Arcadia, which employs about 15,000 members of staff, has stores open in Scotland, Wales and Northern Ireland but the majority of its outlets are closed in England due to the one-month lockdown measures until 2 December.

READ MORE: UK retail footfall plummets further with more job losses on horizon

In September, the Sunday Times reported that high street tycoon Green had put Burton’s former headquarters in central London up for sale for around £80m.

Arcadia appointed agents at BNP Paribas to market Corinthian House, the five-storey office block on Tottenham Court Road.

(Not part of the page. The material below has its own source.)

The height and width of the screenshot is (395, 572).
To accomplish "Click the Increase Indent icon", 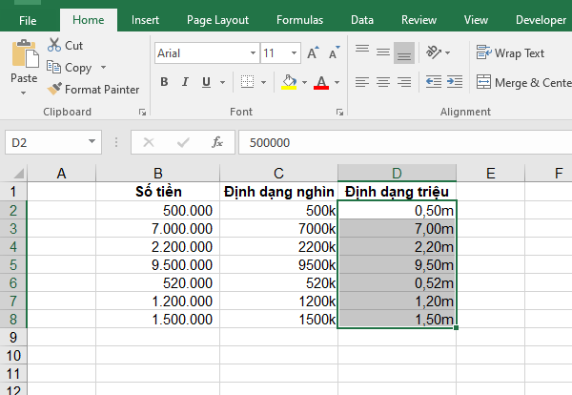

Arcadia’s pension fund took security over the building last year as part of a deal to win the support of the Pension Protection Fund for a controversial restructuring, the newspaper said.

Earlier this year Arcadia made around 500 head office job cuts as it was hit by the first lockdown. It also paused monthly payments to its pension scheme during the first wave but has since resumed them.

The former owner of collapsed BHS has also furloughed more than 14,000 of its staff.

Before the pandemic ripped into its balance sheet, Arcadia was already struggling with declining footfall, rising business rates and increased competition from online shopping giants such as Asos (ASC.L) and Boohoo (BOO.L).

Over 18 months ago, the company secured a creditors’ approval deal to restructure its finances.

Arcadia Group declined to comment to Yahoo Finance on Sunday.